**Description of the task:**
An exact copy of the lines from the one containing "Click blue arrow" through the last line below is required; include both of those lines and no others.

-- Given entries follows --

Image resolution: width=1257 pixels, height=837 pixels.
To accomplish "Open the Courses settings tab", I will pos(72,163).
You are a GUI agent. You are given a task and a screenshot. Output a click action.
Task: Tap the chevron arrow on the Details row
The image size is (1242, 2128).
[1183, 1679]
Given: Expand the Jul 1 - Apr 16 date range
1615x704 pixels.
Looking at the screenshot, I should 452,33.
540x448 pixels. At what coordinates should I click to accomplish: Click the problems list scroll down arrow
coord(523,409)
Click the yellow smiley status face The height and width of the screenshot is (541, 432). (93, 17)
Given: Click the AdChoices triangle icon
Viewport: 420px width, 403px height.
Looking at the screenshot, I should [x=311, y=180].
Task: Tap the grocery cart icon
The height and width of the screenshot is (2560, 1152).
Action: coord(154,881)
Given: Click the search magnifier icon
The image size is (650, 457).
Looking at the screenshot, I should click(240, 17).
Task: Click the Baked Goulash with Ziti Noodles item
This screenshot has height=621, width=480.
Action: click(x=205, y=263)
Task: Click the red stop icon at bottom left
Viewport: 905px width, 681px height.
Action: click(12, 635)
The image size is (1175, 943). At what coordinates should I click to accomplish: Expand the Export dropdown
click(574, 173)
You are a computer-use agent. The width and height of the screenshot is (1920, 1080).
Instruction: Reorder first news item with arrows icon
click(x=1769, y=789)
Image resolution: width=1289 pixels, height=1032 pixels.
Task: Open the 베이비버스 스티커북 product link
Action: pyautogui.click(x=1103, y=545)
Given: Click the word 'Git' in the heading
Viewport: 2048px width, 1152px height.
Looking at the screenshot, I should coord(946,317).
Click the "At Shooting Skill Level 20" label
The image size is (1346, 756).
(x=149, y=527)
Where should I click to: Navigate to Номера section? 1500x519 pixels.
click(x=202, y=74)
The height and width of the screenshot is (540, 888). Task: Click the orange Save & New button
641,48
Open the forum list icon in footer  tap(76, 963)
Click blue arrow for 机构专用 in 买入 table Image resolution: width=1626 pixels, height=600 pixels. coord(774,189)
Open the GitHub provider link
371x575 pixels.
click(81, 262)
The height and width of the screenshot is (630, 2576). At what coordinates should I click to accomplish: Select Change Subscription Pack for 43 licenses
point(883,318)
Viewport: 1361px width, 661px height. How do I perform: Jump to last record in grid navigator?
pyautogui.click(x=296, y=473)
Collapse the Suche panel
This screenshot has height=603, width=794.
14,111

-- Given entries concluded --

**Written solution:**
Click blue arrow for 机构专用 in 买入 table Image resolution: width=1626 pixels, height=600 pixels. coord(774,189)
Open the GitHub provider link
371x575 pixels.
click(81, 262)
The height and width of the screenshot is (630, 2576). At what coordinates should I click to accomplish: Select Change Subscription Pack for 43 licenses
point(883,318)
Viewport: 1361px width, 661px height. How do I perform: Jump to last record in grid navigator?
pyautogui.click(x=296, y=473)
Collapse the Suche panel
This screenshot has height=603, width=794.
14,111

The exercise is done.